Reducing employee sickness within the NHS
Andy Shettle discusses working with the NHS to reduce the sickness and absence rate and how technology can play an important role in managing this.
Reducing employee sickness within the NHS
The Boorman Review, published in 2009 showed that, after an investigation into NHS staff health and well-being, there was a relationship between health and well-being and performance on key issues such as patient satisfaction, Annual Health Check readings and Methicillin-Resistant Staphylococcus Aureus (MRSA) infections.
The report identified that NHS organisations were not giving priority to staff health and well-being – they identified that these services were often reactive and focused on responding to sickness and ill-health rather than promoting a positive culture of workplace health and safety.
A lot has changed in that time. I meet with a number of NHS HR staff and it's clear that well-being of staff has become a priority where it once wasn’t.
In fact, I’ve come across Trusts that have adopted all kinds of perks, events, and classes for staff from free massages and yoga classes to days/nights away. This is all to help improve staff health and well-being. However, sickness, stress and other illnesses can’t always be avoided.
According to estimates from Public Health England the cost of staff absence to the NHS due to poor health is £2.4bn a year. That cost doesn’t include the costs of agency staff or costs of treatment.
The unique challenge of the NHS
When we look at the NHS, collectively it looks like one organisation – and potentially one of the largest employers in the UK - but break it down and each of the CCGs, CSUs, Special Health Authorities, Ambulance Trusts etc. acts as an independent employer.
What I mean is that each hospital, Trust or even department has its own processes for managing payroll and HR – so even hospitals within the same geographic region may vary greatly in the way they manage staff.
If the NHS as a whole was able to save just 1% of its annual sickness bill by reducing absences the savings would be significant. Evidence would suggest that since The Boorman Review was published in 2009, the average annual absence rates have decreased from 4.40% in 2009/10 to 4.25%2014/15.
So how do we go about reducing that sickness and absence rate further?
Above and beyond the employee wellness activities carried out by NHS organisations we need to look at processes. Finding improvements to business processes invariably do bring about percentage point changes – admittedly we’re not talking more than 0.5 – 1%, but that still represents a massive overall improvement.
Our own experience here at Selenity is that we have seen numerous cases in customers where employees are staying off work sick for longer than they need to because there’s little-to-no management or control of the overall absence.

**ENTRIES PROVIDED**:
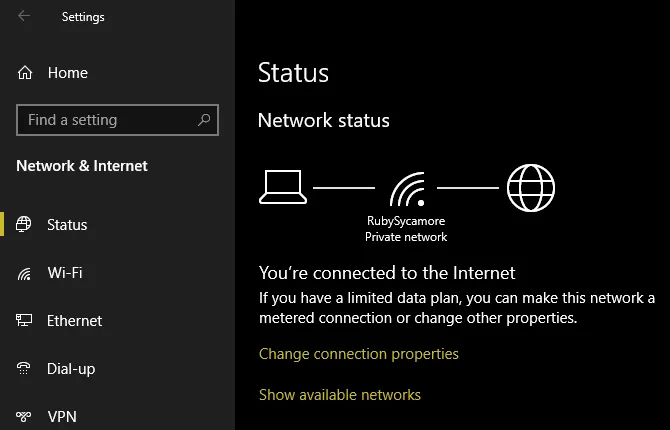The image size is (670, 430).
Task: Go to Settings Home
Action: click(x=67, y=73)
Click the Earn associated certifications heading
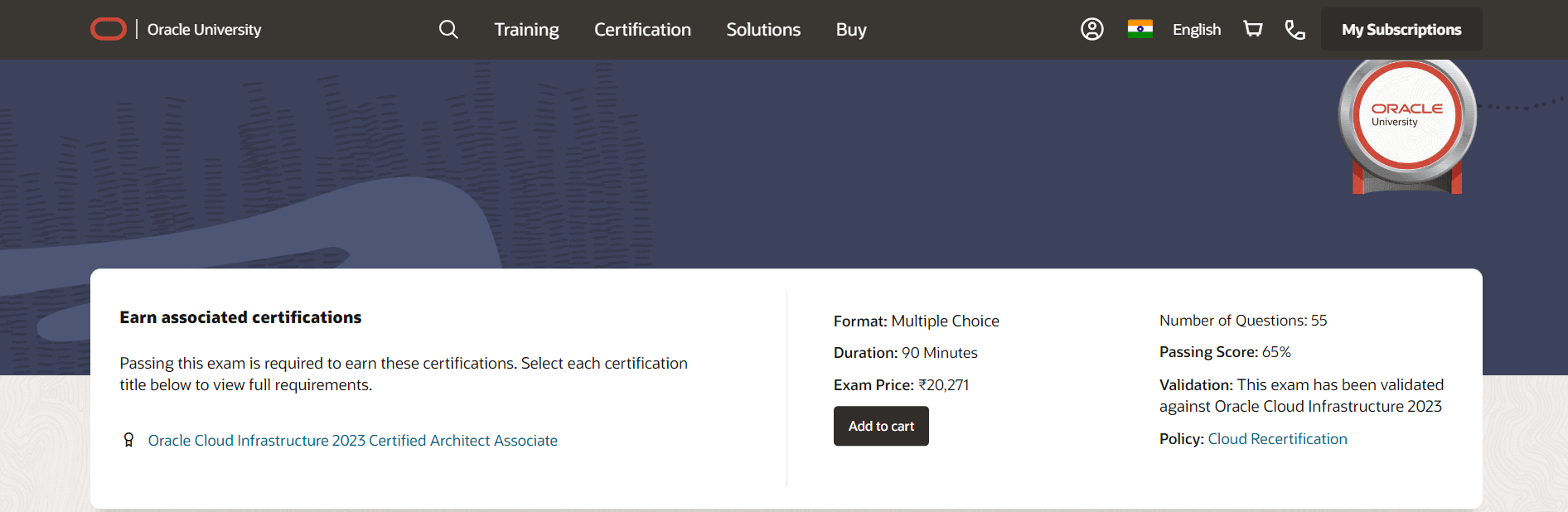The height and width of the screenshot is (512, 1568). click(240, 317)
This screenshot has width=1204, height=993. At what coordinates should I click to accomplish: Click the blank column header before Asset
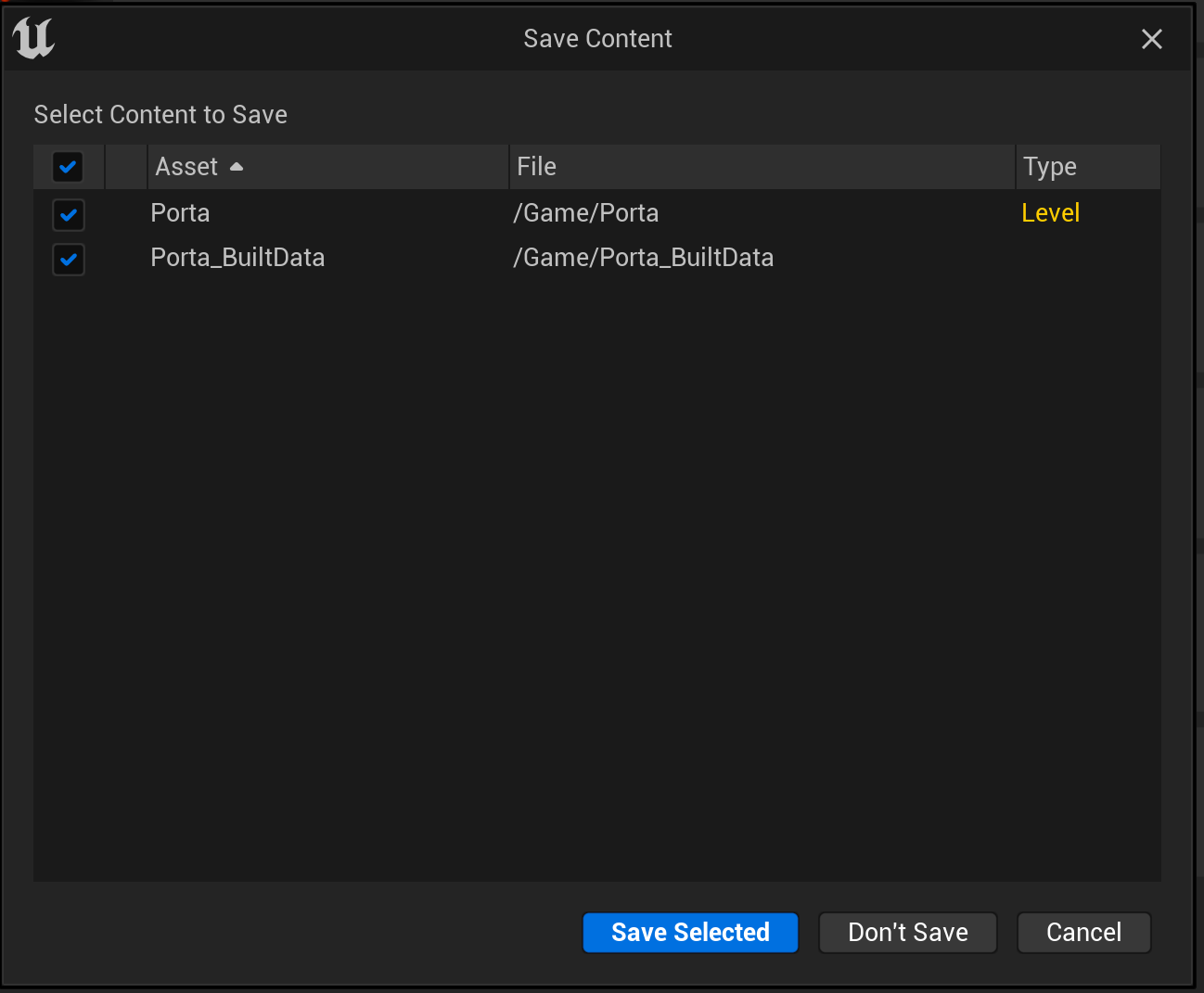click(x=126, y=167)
--
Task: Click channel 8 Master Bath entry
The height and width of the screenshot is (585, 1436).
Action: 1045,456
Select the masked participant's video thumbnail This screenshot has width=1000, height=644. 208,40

**EXERCISE SET**:
a) In the article on reducing NHS employee sickness, how much does Public Health England estimate that staff absence due to poor health costs the NHS each year?
b) Continue the article on reducing NHS employee sickness, starting after its final paragraph.

**OUTPUTS FOR THE TASKS**:
a) £2.4bn a year.

b)
The fallacy of ‘free’ spreadsheets
That’s not something that’s easy to rectify when the majority of health organisations are still relying on shared Excel spreadsheets to manage cases – some 80% of the prospects and clients we’ve spoken with still rely on spreadsheets.
Processes such as whether an absentee has a formal sick note from the doctor, how long the note recommends time off, when they’re due back and whether meetings need to happen between HR and the employee – that’s all information line managers are expected to collate and stay on top of, and share with the HR teams.
But, the problem is not with the line manager, the HR team, or the absent employee. Quite simply, it’s antiquated use of homegrown spreadsheets and databases. Understandably, the use of spreadsheets is widespread – they were, once upon a time, the only real option to use.
Obviously that’s not the case now, but other benefits of using Excel for example, is that it’s free, there’s low barriers to adoption, there’s no real learning curve and employee relations software tends not to be seen as a priority for budget spend.
The problem with Excel is that it’s data that just sits there doing nothing. Line Manager and HR aren’t notified when cases need to be progressed or escalated – they must rely on checking spreadsheets regularly, noting it down in calendars and ultimately communicate with each other – one missed email from HR to a line manager could mean days or even weeks of unnecessary delays in bringing an employee back to work.
Whilst there’s no concrete proof that wellness activities such as yoga do work, many health organisations are willing to invest in wellness – some have said they need to be seen to be doing something to reduce the sickness bill. But whether you believe it works or not, we believe that to bring down the cost of sickness within NHS, employers need to be spending money to reduce it.